Please reproduce the entries that follow without a single difference.

» Source material:
______
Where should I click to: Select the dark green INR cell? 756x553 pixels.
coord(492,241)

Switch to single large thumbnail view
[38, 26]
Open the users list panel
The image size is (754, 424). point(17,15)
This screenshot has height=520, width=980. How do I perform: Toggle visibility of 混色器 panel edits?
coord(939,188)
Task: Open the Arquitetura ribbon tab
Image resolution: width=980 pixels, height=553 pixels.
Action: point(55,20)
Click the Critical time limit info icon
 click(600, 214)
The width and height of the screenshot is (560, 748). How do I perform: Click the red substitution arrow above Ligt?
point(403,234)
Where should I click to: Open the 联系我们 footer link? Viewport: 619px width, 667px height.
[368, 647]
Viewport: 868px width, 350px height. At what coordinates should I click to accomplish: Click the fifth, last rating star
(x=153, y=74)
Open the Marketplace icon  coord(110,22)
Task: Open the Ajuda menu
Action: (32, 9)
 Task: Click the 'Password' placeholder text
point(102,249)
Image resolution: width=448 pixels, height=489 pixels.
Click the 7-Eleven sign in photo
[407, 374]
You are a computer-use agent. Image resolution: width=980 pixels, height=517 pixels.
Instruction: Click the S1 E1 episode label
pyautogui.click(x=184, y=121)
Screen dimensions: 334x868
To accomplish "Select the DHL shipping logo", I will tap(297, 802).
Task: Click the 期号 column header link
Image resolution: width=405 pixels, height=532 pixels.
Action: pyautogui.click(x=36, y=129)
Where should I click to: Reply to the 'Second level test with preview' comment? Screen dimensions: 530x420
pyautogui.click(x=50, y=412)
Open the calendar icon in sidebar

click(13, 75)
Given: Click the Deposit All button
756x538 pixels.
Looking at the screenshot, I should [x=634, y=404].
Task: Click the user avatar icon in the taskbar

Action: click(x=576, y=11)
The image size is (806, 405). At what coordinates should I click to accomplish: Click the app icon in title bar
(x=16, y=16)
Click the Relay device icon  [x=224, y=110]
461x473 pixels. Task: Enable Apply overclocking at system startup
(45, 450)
______
» Task output:
Where should I click to: Select the dark green INR cell? 756x553 pixels.
coord(492,241)

Switch to single large thumbnail view
[38, 26]
Open the users list panel
The image size is (754, 424). point(17,15)
This screenshot has height=520, width=980. How do I perform: Toggle visibility of 混色器 panel edits?
coord(939,188)
Task: Open the Arquitetura ribbon tab
Image resolution: width=980 pixels, height=553 pixels.
Action: point(55,20)
Click the Critical time limit info icon
 click(600, 214)
The width and height of the screenshot is (560, 748). How do I perform: Click the red substitution arrow above Ligt?
point(403,234)
Where should I click to: Open the 联系我们 footer link? Viewport: 619px width, 667px height.
[368, 647]
Viewport: 868px width, 350px height. At what coordinates should I click to accomplish: Click the fifth, last rating star
(x=153, y=74)
Open the Marketplace icon  coord(110,22)
Task: Open the Ajuda menu
Action: (32, 9)
 Task: Click the 'Password' placeholder text
point(102,249)
Image resolution: width=448 pixels, height=489 pixels.
Click the 7-Eleven sign in photo
[407, 374]
You are a computer-use agent. Image resolution: width=980 pixels, height=517 pixels.
Instruction: Click the S1 E1 episode label
pyautogui.click(x=184, y=121)
Screen dimensions: 334x868
To accomplish "Select the DHL shipping logo", I will tap(297, 802).
Task: Click the 期号 column header link
Image resolution: width=405 pixels, height=532 pixels.
Action: pyautogui.click(x=36, y=129)
Where should I click to: Reply to the 'Second level test with preview' comment? Screen dimensions: 530x420
pyautogui.click(x=50, y=412)
Open the calendar icon in sidebar

click(13, 75)
Given: Click the Deposit All button
756x538 pixels.
Looking at the screenshot, I should [x=634, y=404].
Task: Click the user avatar icon in the taskbar

Action: click(x=576, y=11)
The image size is (806, 405). At what coordinates should I click to accomplish: Click the app icon in title bar
(x=16, y=16)
Click the Relay device icon  [x=224, y=110]
461x473 pixels. Task: Enable Apply overclocking at system startup
(45, 450)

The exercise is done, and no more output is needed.